§ PROBLEM SET:
[1] In the Father's Day essay, how many years did the writer have their dad?
[2] According to the Father's Day essay, why has the writer felt empty on Father's Day for eight years? Answer in one to three sentences.

§ TEXT PASSAGE:
___

To the Girl Missing her Father on Father’s Day…

Being a daddy’s girl is like having permanent armor for the rest of your life.

Mariners Reka

To the girl missing her father on Father’s Day, this is for you.

For eight years I have dealt with this empty feeling on Father’s Day. Why, because I’ve had to deal with the memories of what I use to have. And realizing that they are just that, a memory.

For the first two years I was so angry. I didn’t understand why I had to sit through this day and deal with my pain and remember that he’s never coming back.

The next few years I started to shift more into acceptance. Understanding that I had the best dad for 17 years! He was better than what most people have in a life time and that’s the best.

Don’t get me wrong, it’s still hurts but I have such a strong support system that never neglected to remind me of what I had and to be thankful for it.

After his death I had a numerous amount of male figures that were around step up into my life to ensure I was ok. How many people can say that. I was so thankful that along with taking care of their own kids, they made sure that I was ok. They included me in their family and that meant the world.

So here we are, 8 years later and I’m finally able to express my feelings.

___

§ RECORDED DATA:
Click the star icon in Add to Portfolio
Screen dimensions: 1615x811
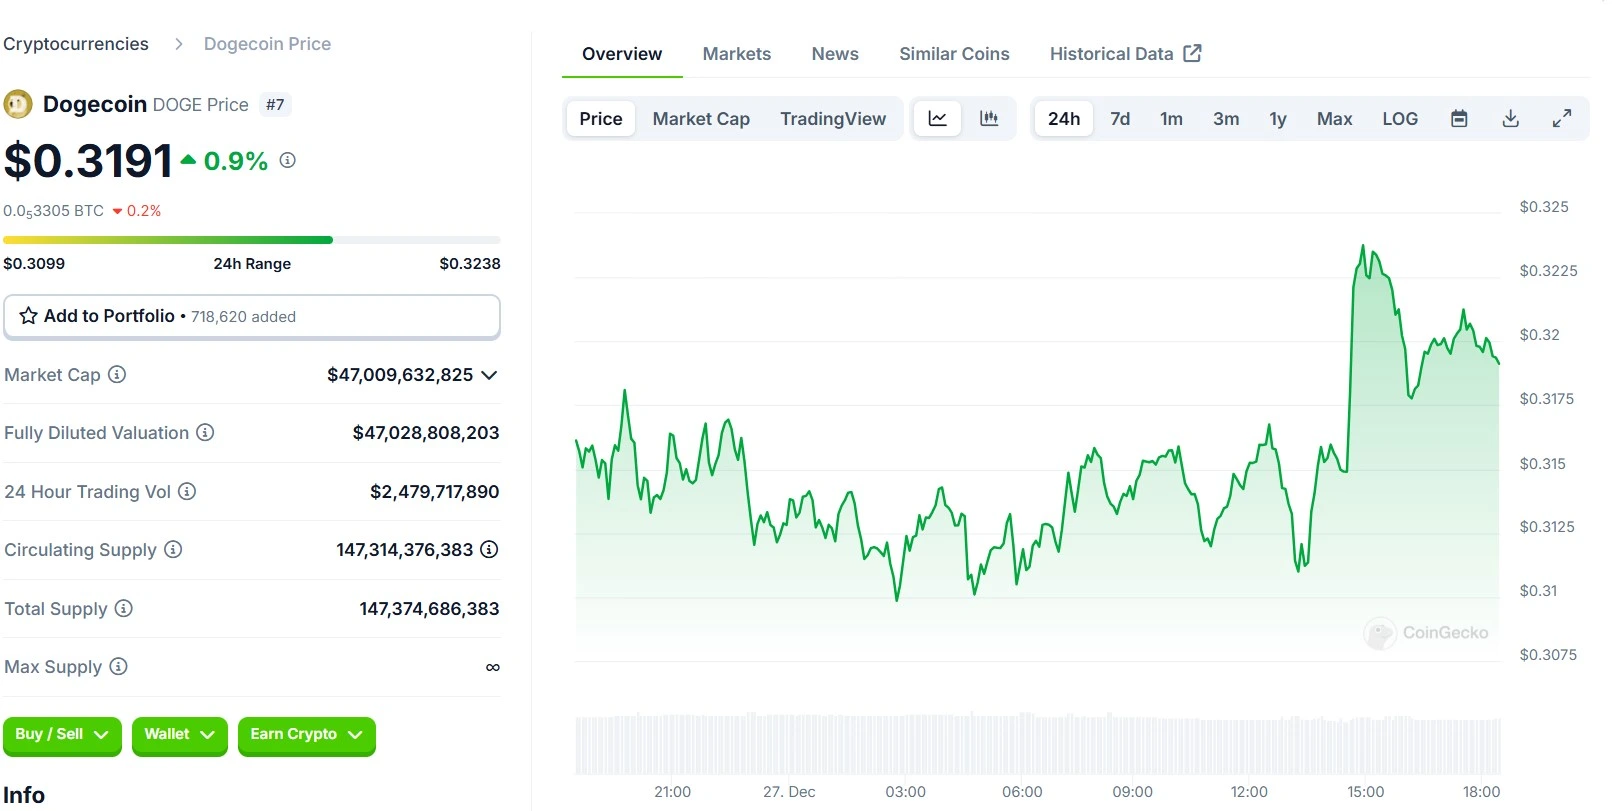[28, 316]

___

§ COMPLETED EXERCISE:
[1] 17 years.

[2] The day brings back memories of what the writer used to have. It also brings the realization that those things are now only a memory.